Part of the American pioneer Southern Emigrant Trail

The Tucson Cutoff was a significant change in the route of the Southern Emigrant Trail. It became generally known after a party of Forty-Niners led by Colonel John Coffee Hays followed a route suggested to him by a Mexican Army officer as a shorter route than Cooke's Wagon Road which passed farther south to cross the mountains to the San Pedro River at Guadalupe Pass.

==Route==

The Tucson Cutoff ran from Ojo de Ynez on Cooke's Wagon Road on the southeast side of the Big Burro Mountains to the southwest to a spring and through a pass in the Pyramid Mountains south of today's Lordsburg. Descending to the southwest onto the playa in the north end of Animas Valley the cutoff route passed to the west through Stein's Pass, then southwest of its mouth to the Cienega of San Simon on the San Simon River. The cutoff then ran west through Puerto del Dado, from there it crossed the middle Sulphur Springs Valley and Willcox Playa to Croton Springs. From there it ran to Nugent’s Pass, down Tres Alamos Wash to the lower crossing of the San Pedro River near Tres Alamos. From Tres Alamos the route led southwest to a waterhole on Cooke's Wagon Road on Mescal Arroyo (just west of modern Mescal) where it linked up again with Cooke's route to Tucson.

==History==
The Tucson Cutoff, also called variously "Puerto del Dado" Trail, Nugent's Wagon Road, later Apache Pass Trail, was long traveled by Spanish and Mexican soldiers and other travelers prior to 1830. It was first traveled by American fur trappers in the 1830s and was known but not used by Cooke for his wagon road. It became known to westward bound American travelers after it was first traveled by a party of 49ers led by John Coffee Hays in 1849. Notes about the Hays expedition aided the mapping of the route, lent to the commander of the Railroad Survey Expedition, by one of its members, John Nugent. In consequence the route was sometimes called Nugent's Wagon Road and also Nugent’s Pass and Nugent’s Springs on the route were given his name.
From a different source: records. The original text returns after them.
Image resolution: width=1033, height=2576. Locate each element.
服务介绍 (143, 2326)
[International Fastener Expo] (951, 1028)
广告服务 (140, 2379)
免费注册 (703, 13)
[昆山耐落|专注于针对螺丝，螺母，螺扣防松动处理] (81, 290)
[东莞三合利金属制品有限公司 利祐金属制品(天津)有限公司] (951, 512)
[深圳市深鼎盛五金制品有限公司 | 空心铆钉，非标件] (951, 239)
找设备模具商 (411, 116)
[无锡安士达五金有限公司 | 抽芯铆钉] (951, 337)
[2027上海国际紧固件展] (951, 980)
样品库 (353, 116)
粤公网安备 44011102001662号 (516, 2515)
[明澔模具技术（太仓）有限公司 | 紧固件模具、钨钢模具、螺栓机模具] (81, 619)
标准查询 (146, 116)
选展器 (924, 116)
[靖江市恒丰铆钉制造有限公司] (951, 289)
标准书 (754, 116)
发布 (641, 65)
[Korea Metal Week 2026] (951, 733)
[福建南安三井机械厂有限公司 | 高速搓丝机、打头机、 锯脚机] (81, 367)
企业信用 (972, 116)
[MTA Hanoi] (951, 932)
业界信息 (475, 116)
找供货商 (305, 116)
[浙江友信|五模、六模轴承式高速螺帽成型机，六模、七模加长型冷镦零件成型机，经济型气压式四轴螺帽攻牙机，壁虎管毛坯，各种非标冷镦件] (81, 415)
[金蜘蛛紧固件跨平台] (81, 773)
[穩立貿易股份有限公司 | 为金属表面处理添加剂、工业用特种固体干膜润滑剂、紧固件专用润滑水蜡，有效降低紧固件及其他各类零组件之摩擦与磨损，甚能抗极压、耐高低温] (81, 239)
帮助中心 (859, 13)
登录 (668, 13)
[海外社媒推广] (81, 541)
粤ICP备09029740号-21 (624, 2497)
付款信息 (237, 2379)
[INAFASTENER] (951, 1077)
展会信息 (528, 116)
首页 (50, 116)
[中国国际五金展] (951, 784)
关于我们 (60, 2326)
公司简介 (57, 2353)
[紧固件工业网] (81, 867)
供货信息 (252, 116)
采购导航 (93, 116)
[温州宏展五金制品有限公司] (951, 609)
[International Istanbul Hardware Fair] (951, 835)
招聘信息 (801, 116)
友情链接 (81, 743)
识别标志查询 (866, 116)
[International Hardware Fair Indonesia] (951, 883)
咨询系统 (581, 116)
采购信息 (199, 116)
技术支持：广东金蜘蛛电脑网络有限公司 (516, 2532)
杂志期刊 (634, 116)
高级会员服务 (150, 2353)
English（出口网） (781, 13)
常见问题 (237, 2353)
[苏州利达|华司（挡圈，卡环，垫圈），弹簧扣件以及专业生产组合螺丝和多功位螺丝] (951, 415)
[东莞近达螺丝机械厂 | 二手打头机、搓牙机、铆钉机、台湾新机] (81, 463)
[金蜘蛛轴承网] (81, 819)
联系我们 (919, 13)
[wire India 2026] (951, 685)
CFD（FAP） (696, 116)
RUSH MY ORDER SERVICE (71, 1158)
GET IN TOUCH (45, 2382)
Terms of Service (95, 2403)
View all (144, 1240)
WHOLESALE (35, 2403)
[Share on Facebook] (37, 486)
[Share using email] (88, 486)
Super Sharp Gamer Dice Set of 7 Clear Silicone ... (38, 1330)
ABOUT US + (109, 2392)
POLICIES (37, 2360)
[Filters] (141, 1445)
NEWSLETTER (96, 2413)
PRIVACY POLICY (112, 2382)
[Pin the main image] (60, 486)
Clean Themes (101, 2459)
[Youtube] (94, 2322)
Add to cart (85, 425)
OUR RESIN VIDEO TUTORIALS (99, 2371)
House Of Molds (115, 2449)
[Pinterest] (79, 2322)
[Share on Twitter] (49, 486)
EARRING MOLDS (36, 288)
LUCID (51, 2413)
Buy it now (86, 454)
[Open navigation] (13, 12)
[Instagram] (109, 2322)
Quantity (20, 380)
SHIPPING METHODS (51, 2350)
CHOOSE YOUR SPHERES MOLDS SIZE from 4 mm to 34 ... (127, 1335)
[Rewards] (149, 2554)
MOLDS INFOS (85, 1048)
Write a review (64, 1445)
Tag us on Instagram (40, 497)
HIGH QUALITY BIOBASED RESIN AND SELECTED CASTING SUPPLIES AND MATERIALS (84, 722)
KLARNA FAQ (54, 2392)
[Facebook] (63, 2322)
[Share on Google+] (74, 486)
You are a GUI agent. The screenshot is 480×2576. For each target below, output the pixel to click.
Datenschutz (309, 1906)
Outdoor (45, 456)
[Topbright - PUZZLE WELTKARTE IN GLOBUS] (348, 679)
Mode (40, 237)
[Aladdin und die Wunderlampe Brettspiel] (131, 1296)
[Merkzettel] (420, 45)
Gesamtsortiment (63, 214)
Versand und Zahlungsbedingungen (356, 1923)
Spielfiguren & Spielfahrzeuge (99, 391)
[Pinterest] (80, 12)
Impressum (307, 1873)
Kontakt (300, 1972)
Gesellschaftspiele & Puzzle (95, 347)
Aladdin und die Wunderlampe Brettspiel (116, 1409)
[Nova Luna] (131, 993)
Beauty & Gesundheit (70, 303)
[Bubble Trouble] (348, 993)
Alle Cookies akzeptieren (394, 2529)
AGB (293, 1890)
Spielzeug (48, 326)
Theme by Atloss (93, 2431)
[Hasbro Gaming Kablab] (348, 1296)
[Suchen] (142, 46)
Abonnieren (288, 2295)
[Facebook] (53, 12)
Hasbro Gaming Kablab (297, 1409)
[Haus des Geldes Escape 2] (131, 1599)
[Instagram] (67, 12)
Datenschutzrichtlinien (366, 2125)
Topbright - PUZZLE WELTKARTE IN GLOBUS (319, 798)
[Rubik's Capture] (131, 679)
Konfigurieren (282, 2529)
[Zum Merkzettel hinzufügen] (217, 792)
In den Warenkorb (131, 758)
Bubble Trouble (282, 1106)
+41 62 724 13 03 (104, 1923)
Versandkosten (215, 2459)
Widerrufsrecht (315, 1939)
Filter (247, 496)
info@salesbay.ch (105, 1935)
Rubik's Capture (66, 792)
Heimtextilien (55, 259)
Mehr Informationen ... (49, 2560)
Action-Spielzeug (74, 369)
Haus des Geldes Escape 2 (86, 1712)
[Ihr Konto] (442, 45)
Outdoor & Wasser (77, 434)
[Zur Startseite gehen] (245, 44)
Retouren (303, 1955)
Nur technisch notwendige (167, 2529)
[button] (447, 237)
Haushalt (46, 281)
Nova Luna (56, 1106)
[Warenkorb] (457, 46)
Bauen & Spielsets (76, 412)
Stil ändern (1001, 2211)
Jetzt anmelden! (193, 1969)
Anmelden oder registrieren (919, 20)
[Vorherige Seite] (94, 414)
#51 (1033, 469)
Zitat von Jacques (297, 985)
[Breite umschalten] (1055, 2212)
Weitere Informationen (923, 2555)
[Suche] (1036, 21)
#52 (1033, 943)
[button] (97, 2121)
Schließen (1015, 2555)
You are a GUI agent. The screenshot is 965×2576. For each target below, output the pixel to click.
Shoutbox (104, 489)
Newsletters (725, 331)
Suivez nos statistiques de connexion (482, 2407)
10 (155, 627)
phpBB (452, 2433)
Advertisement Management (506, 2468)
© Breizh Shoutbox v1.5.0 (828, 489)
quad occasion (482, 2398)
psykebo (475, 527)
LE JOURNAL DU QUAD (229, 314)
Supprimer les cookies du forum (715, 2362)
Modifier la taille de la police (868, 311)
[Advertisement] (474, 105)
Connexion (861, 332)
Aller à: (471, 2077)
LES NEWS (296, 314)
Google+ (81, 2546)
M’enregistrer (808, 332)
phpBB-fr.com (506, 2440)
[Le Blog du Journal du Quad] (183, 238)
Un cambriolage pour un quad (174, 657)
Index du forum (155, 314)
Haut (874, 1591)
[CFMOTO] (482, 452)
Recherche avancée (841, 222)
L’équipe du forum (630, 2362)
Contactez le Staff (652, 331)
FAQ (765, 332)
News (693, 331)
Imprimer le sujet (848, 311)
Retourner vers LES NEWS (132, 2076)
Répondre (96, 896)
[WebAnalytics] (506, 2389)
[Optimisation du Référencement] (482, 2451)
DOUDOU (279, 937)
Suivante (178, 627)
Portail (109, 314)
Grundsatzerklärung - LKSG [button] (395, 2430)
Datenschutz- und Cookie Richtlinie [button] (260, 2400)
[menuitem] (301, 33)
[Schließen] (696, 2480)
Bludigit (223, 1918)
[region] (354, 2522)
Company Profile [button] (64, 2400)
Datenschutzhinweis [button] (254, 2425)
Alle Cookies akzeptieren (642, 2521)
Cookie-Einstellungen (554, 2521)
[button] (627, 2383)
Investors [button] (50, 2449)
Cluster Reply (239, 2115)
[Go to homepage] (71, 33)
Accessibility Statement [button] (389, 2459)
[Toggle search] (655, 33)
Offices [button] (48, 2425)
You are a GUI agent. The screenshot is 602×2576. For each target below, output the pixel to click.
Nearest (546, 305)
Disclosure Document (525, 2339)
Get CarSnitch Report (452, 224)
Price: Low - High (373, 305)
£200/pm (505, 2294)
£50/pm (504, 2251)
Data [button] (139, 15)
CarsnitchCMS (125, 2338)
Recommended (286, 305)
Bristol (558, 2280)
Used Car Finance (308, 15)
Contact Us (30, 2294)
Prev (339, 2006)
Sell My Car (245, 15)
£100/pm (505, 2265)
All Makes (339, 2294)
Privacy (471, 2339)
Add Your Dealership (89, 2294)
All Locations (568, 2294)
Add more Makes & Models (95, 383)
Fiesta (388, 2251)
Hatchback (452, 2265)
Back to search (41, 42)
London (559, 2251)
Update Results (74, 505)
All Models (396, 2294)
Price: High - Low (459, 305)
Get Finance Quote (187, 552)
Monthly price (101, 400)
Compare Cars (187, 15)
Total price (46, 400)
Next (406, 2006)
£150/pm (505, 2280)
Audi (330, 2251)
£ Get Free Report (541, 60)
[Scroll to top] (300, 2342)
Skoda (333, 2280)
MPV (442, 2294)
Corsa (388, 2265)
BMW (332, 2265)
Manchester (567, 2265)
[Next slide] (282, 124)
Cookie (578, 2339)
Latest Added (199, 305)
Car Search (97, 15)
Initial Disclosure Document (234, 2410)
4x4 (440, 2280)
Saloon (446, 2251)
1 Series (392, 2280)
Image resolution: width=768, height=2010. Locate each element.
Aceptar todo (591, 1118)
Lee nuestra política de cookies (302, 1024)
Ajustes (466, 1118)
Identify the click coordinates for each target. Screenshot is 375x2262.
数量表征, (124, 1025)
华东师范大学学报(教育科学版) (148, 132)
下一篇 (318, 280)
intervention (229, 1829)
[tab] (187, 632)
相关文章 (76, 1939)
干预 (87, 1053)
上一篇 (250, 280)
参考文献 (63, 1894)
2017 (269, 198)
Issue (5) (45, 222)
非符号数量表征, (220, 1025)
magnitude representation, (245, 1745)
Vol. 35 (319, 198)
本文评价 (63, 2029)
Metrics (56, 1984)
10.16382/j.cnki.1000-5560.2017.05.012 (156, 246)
In the later 1850s the route of the stagecoach routes of the San Antonio-San Diego Mail Line and Butterfield Overland Mail, diverted from the Tucson Cutoff route, to a shorter route, found by the Railroad Survey Expedition, across the Sulphur Spring Valley via Ewell Spring, south of Wilcox Playa, to Dragoon Springs, in Dragoon Pass. It then ran down Dragoon Wash to the San Pedro River, then down river to the middle crossing of the San Pedro River (below the rail and highway bridges of modern Benson and south of Pomerene). However the Tucson Cutoff, better watered, continued in use as a wagon route between the San Pedro River and the Sulphur Springs Valley for decades afterward.